[发明专利]核基因组拷贝数变异检测方法及装置、设备、存储介质

说明书

本发明属于生物信息检测技术领域，公开了一种核基因组拷贝数变异检测方法，能够识别待测样本是否为女性样本，若是，利用其X染色体位点的测序深度值的一半数值以及常染色体位点的测序深度值与各自的置信区间进行比对，确定出拷贝异常位点，计算拷贝异常位点的拷贝数值进行空间聚类分类，获得正常拷贝类和拷贝变异类；将归属于拷贝变异类的拷贝异常位点确定为拷贝变异位点；接着将位置相邻且同变异类型的拷贝变异位点合并得到CNV片段，因此本发明能够自动并准确进行所有核基因组染色体的CNV检测，提高对性染色体CNV检测的准确性；同时在提高RD位点分辨率的同时保证CNV片段的稳定性、准确性和灵敏度。

技术领域

本发明属于生物信息检测技术领域，具体涉及一种核基因组拷贝数变异检测方法及装置、设备、存储介质。

背景技术

宏基因临床检测技术是利用二代高通量测序从遗传物质角度对微生物感染进行鉴定和诊断的新型临床技术。其中高通量测序数据包含的微生物序列 (即非人源性序列)相对有限，超过90％的序列内容为人源性序列。但至今的临床应用中却仅使用了量较少的微生物序列进行感染学鉴定，量较多的人源性序列依然缺少应用和分析。宏基因技术利用游离核酸进行微生物鉴定，而肿瘤细胞因其高代谢率容易在游离核酸中检测到，游离核酸已经成为肿瘤筛查和检查的重要实验样本。如果通过宏基因在感染学检测的同时进行肿瘤或遗传病早筛检测，不但能够解决当前疾病问题，还能对肿瘤或遗传病早筛阳性结果提前介入和治疗，对人类健康有着巨大意义。但至今却极少联合宏基因和肿瘤基因拷贝数变异(Copy Number Variations，CNV)检测的算法和软件。因此通过宏基因感染的检测手段能够同时进行肿瘤或遗传病筛查的工作受技术限制无法进行。

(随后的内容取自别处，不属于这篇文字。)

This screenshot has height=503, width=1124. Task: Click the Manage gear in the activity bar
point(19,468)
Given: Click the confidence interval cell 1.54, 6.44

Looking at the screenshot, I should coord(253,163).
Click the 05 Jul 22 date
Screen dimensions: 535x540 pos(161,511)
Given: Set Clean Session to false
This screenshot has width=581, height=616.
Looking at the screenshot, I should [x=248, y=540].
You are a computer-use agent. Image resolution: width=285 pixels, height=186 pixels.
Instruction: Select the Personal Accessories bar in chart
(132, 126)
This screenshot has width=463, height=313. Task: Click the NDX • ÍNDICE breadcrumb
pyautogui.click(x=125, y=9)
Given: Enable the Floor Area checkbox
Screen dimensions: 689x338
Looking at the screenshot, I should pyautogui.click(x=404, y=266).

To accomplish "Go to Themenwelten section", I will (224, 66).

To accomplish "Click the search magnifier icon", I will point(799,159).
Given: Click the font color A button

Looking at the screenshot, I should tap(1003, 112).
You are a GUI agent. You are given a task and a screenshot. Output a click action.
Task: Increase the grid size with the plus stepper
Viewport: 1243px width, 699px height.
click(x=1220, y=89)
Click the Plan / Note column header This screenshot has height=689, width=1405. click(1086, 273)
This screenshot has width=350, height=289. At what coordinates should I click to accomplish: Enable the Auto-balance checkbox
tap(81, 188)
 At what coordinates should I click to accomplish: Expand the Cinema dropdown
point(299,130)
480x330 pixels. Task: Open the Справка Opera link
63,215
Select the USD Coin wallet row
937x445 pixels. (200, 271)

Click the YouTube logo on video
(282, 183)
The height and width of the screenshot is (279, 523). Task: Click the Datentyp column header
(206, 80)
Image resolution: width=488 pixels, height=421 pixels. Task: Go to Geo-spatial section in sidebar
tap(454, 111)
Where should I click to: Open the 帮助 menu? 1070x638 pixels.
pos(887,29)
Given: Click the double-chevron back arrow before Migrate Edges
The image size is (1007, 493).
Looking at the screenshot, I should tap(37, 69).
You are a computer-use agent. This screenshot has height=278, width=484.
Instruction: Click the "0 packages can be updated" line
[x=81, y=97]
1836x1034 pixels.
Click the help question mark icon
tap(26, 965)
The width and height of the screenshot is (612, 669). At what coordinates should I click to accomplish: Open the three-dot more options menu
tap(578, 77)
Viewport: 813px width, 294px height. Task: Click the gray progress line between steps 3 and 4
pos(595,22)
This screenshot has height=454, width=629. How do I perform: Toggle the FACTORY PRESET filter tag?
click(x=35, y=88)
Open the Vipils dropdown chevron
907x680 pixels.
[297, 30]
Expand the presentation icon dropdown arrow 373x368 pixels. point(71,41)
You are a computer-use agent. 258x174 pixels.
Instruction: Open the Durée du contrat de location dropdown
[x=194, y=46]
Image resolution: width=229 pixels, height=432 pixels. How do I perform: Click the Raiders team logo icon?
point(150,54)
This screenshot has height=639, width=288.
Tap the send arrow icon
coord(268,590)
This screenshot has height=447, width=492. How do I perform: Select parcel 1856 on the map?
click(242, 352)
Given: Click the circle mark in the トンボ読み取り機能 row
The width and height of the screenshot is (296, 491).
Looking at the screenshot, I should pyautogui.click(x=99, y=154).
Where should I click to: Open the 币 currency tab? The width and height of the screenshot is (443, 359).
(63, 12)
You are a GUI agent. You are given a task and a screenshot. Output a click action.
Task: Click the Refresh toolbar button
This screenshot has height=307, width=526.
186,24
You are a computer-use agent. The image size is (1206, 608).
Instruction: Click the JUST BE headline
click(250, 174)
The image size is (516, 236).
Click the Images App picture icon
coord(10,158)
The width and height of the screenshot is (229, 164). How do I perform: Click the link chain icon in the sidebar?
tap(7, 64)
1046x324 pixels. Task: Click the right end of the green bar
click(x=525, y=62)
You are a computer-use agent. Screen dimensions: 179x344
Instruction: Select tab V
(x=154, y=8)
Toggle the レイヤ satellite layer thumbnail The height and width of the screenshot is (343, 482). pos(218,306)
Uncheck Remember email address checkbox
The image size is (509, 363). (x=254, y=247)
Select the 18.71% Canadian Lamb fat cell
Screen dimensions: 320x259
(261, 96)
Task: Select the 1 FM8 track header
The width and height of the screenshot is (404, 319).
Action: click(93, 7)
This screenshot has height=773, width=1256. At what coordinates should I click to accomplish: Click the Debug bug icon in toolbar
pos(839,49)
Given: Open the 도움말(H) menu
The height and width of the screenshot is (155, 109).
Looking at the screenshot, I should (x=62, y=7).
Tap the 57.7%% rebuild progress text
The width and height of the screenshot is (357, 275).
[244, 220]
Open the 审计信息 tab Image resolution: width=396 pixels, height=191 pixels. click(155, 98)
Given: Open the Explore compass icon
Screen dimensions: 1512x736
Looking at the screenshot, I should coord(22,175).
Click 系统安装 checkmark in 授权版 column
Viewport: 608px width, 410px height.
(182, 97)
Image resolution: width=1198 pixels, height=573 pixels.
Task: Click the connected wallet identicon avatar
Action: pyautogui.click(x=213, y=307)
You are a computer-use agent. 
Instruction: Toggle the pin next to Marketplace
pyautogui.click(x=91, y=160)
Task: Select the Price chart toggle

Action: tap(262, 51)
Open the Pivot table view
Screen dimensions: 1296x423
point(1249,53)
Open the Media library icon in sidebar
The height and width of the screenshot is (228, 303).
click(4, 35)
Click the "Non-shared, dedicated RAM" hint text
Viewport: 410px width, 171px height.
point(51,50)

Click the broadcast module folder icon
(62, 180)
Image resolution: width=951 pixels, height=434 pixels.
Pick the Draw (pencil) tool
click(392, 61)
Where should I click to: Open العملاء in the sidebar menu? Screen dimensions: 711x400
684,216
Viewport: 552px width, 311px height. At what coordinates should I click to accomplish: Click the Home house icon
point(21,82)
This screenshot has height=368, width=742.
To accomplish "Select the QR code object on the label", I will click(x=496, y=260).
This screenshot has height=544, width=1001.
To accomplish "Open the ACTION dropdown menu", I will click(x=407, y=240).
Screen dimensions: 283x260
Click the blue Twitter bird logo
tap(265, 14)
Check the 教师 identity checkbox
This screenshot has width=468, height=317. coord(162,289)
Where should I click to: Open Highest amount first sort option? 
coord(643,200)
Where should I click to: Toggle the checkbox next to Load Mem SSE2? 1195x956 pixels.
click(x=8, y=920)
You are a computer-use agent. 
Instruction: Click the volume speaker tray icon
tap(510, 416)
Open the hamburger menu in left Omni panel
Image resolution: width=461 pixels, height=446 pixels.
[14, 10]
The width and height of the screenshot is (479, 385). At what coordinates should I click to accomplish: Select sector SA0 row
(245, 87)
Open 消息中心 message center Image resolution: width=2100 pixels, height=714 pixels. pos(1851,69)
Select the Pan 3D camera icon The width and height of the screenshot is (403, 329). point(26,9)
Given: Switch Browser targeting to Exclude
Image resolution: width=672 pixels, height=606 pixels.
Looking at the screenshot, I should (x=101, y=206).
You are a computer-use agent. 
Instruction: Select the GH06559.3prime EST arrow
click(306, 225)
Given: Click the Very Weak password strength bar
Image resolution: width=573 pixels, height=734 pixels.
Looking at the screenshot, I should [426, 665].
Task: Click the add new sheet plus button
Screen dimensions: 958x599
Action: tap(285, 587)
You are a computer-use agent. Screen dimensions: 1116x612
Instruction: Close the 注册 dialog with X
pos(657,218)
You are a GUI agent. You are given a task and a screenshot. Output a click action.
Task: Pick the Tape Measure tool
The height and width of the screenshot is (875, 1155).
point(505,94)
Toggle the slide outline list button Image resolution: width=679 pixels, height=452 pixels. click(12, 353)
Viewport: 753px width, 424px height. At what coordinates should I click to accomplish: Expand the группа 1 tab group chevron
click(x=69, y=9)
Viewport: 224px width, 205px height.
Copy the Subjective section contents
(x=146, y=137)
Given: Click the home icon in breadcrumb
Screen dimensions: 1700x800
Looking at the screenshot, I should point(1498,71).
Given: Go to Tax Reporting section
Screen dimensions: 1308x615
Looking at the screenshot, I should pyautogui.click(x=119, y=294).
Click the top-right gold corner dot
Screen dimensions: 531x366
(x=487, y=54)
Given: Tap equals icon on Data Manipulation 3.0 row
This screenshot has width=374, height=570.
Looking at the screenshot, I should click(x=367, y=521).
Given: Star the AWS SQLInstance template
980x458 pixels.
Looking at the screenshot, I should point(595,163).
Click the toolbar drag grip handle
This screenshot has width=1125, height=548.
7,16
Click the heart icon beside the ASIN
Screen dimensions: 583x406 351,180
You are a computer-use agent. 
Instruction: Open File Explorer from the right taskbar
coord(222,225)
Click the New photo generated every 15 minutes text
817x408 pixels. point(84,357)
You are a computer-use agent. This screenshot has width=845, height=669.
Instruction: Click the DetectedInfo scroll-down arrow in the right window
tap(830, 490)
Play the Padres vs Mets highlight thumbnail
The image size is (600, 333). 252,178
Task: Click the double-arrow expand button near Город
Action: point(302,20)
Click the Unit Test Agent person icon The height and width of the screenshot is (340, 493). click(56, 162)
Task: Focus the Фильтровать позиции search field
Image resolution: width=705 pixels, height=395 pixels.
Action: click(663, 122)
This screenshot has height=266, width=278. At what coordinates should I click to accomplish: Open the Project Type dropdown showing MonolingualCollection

目前针对CNV检测的主流理论包括Read-Pair(RP)法、Split-read(SR)法、 Read-Depth(RD)法和Assembly(AS)法等4种方法。其中RP是最早出现的算法，利用双端测序插入片段长度分布来检测CNV，也称之为pair end mapping(PEM) 方法。当插入片段长度过长或者过短时，都代表着基因组发生了结构变异。SR 方法利用一端能够比对，另外一端比对不上的reads来识别CNV。另外一端比对不上，可能是存在CNV,通过将单独的reads进行拆分，使其能够正确比对到参考基因组上，拆分的点就是CNV的断裂点。RD方法利用拷贝数和对应区域测序深度的相关性来进行分析，基本模型是缺失区域的测序深度相对低，而插入区域的测序深度相对高。AS方法利用测序得到的短序列进行组装，将组装的contig与参考基因组进行比较，从而确定发生了结构变异的区域。

由于宏基因检测为50-75bp的二代单端测序技术，与当前主流软件均不相符，同时地区人群位点、不同实验条件引入的位点差异均无法得到很好的矫正，使得其分辨率和结果在目前的软件中均表现不佳，至今仍无可用于宏基因CNV 检测的算法。针对CNV检测主流理论，RP和SR两种方法依赖于双端测序技术，不适用于宏基因数据，且相对算法不够精确。AS法依赖通量和测序覆盖度技术，宏基因的覆盖度与基因组组装技术相差甚远，该方法无法运行于宏基因数据。这三种理论方法均与宏基因测序数据不符合，仅RD法下的少量软件可以应用。

但是RD法依赖通量和测序深度技术，需要较高较稳定的深度变化才能用于识别CNV，因此在宏基因这种低测序深度的数据中应用该方法会引入极多的假阳性位点。且传统RD法分析模型使用相同的RD分辨率和CNV分辨率，过小的分辨率会导致数据离散型太强，假阳性过高，过大的分辨率会导致CNV 平均化，产生假阴性结果，同时CNV的边缘位置也可能因为RD计算时的区间覆盖形成过渡型，影响CNV的识别和判断，因此导致CNV检测的准确性、灵敏度均不够。

此外目前的CNV检测工具进行遗传病早筛都需要输入大量的辅助信息，包括但不限于变异组和正常组信息、患者性别、步长、染色体区段、参考索引等。其中对于性染色体CNV变异识别策略，第一种是基于自身与常染色体的直接深度对照，第二种是依赖手动输入参数进行性别分群分析。第一种策略只能进行单样本检测，假阳性较多，不够准确。第二种策略需要手动输入参数，相对复杂。然而临床测序数据相对复杂，辅助信息不明确，检测效率较低。